Как видно, говоривший сделал над собой усилие, в его голосе Пат уловил смущение, от которого зажмурился, как обласканный кот.
Владимир постучал в ветхую калитку – в прошлый раз она просто открылась, стоило ему коснуться ее. Но сейчас калитка была надежно прикручена изнутри проволокой.
- Нил Прович! – крикнул Владимир, с трудом вспомнив мудреное имя скульптора. “Елисей, тебя в садике не дразнят? – Кто – Нил с Калистратом?” – припомнился ему анекдот. Новомодная манера нарекать детей такими вот исконно-посконными именами вызывала у Малковича отвращение. Как и имя сестры. “Клеопатра” – чем думали родители, нарекая так веселую жизнерадостную толстушку-сестренку, понять было невозможно. Одно хорошо – намучившаяся с собственным, сестра назвала племянницу самым обыкновенным именем.
- Фетисов! Нил Прович! – стукнул Владимир посильнее.
- Чаво стучишь? – донеслось откуда-то из-за густых зарослей полыни и темного безобразно разросшегося куста. – Чаво надо?
- Мне бы Нила Провича, – к кому обращаться, Малкович не видел, но голос был точно не фетисовский. В кустах послышалось недовольное шуршание.
- Нету яво, – неприязненно буркнул голос. – Нету.

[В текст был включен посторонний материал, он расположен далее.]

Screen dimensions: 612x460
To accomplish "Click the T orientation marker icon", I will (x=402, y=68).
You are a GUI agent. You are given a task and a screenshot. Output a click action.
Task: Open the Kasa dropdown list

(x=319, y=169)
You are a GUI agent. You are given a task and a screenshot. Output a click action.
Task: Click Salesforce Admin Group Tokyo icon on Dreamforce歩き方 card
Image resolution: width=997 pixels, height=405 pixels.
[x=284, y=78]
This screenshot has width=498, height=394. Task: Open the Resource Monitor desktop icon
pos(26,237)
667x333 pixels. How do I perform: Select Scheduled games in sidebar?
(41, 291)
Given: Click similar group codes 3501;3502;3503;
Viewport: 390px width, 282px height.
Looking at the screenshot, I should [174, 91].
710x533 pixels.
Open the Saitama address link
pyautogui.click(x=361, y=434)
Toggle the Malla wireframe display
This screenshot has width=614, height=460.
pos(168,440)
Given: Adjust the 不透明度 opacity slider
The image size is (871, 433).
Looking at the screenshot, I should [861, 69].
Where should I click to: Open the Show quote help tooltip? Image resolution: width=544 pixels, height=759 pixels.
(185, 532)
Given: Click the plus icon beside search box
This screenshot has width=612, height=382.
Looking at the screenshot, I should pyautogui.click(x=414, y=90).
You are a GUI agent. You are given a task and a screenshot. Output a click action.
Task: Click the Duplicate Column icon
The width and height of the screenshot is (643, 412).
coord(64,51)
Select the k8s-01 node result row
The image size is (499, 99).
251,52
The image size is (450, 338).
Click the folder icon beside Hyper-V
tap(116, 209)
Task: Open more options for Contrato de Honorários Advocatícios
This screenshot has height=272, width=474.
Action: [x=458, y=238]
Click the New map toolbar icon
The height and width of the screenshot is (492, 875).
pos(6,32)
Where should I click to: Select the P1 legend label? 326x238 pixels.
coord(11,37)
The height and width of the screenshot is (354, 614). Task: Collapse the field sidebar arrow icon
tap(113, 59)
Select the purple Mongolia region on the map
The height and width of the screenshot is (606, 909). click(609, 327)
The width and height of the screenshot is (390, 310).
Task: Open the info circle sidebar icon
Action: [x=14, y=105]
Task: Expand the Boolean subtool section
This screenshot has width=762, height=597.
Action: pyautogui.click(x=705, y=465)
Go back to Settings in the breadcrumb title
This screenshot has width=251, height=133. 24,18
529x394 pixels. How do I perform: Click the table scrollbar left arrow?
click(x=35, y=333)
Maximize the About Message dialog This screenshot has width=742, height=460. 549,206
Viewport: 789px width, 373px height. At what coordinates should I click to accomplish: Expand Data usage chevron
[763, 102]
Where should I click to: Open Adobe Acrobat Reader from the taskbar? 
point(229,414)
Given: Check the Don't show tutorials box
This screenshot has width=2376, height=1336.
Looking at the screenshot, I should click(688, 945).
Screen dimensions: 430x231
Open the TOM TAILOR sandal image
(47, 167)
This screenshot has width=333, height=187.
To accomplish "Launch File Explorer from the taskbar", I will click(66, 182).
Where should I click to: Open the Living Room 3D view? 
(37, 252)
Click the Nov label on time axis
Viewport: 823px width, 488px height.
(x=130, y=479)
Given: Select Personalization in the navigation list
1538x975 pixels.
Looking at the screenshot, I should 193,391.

Опустив глаза на калитку, Владимир только сейчас заметил бумажку с синей яркой печатью, скрепляющую проволоку, которой была примотана калитка.
- Замели твово Провича, – будто иллюстрируя увиденное, проскрипел голос из кустов. – И все забрали.
Только сейчас Владимир понял, чего ему недоставало в заросшем дворе Фетисова – выглядывающих там и сям голов и фигур. Трава была примята, кое-где выдрана с корнем, будто тащили что-то тяжелое.